One example is $g(n) = 2^{2^{n-1}}$, $G(n) =2^{2^{n}}$.
We have $g(n) = \sqrt{G(n)}$, so $g(n) = o(G(n))$.
Meanwhile, of course, $g(n+1) = G(n)$ so $g(n+1) = \Theta(G(n))$, so $g(n+1)\neq o(G(n))$
Why double exponential? When we add one to $n$, we want the effect to be more than a multiplicative constant (because big $O$ notation hides multiplicative, and therefore additive constants).
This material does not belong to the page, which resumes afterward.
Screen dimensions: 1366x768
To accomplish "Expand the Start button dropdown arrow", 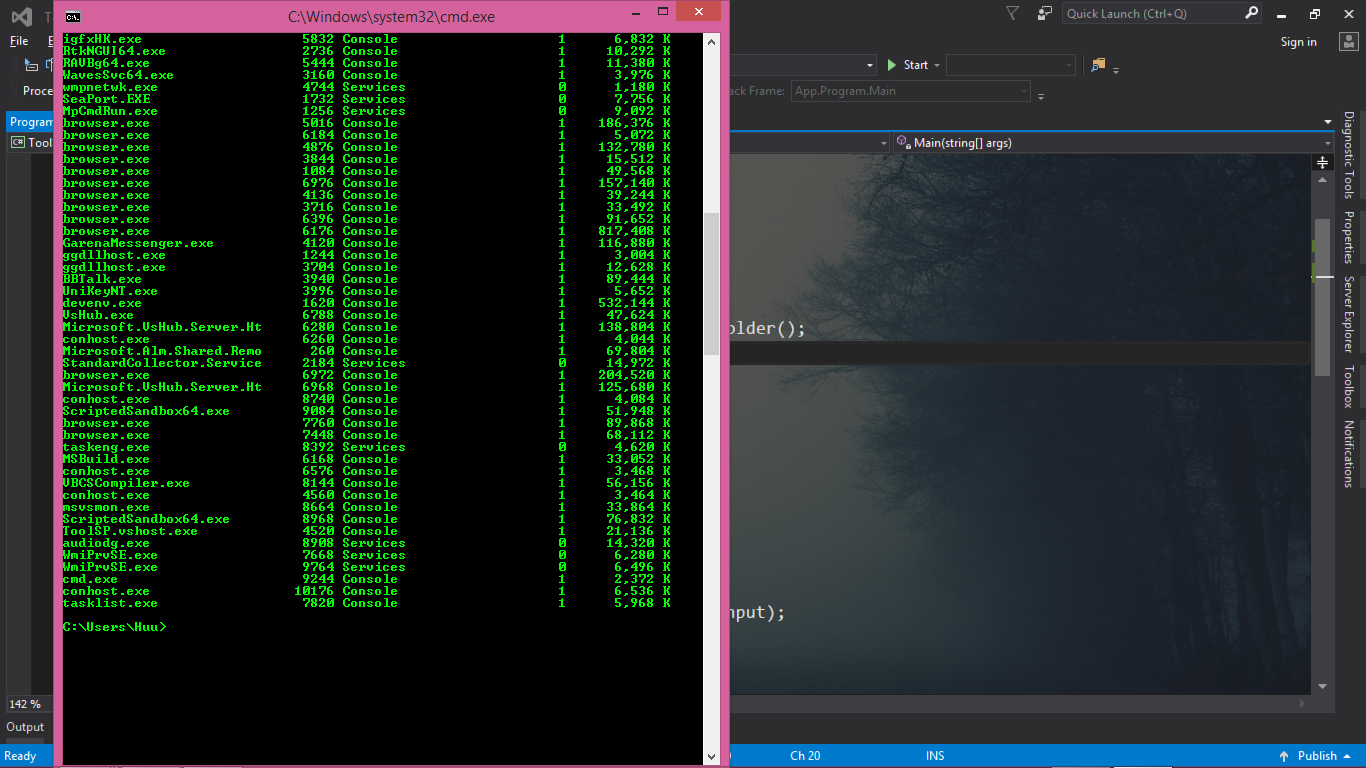I will [937, 65].
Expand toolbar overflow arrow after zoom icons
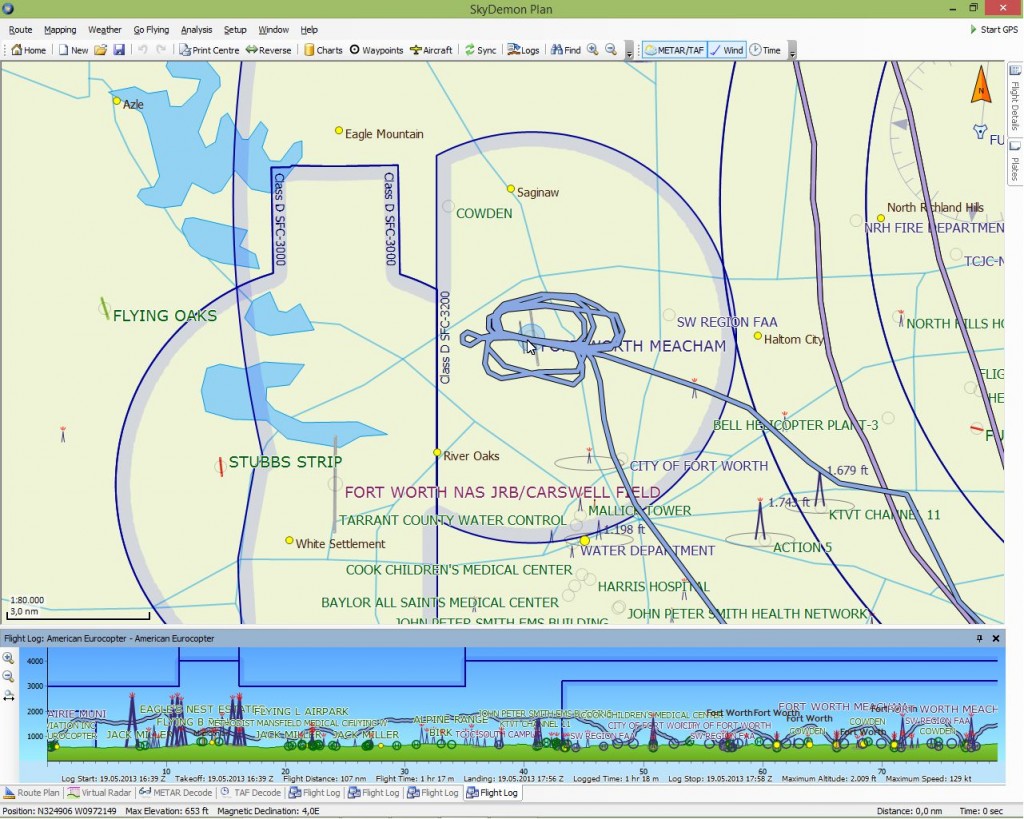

Let's make it simple and say that we want adding 1 to $n$ to have a polynomial effect on the value of $g(n)$. When you add a constant to $n$:
a linear function is increased by an additive constant
an exponential function is increased by a multiplicative constant
a double exponential function is increased polynomially (by a power of two in our example, hence $g(n)^2 = G(n)$)
We can also have $g(n) = n^n$, $g(n) = n!$, etc., where $G(n) = g(n-1)$. In general we can let $g(n) = f(n)^n$, where $f(n) = \omega(1)$ and $f$ is nondecreasing. Then we have:
$$\lim_{n\to\infty} \frac{g(n)}{G(n)} = \lim_{n\to\infty} \frac{g(n)}{g(n+1)} = \lim_{n\to\infty}\frac{f(n)^n}{f(n+1)^{n+1}} \leq \lim_{n\to\infty}\frac{f(n)^n}{f(n)^{n+1}} = \lim_{n\to\infty}\frac{1}{f(n)} = 0$$
So we've shown $g(n) = o(G(n))$ using the limit definition (the last step is because $f(n) = \omega(1)$). Therefore, functions like $(\log\log n)^n$ and even $\alpha(n)^n$ where $\alpha$ is the inverse Ackermann function, will do the trick for us as well.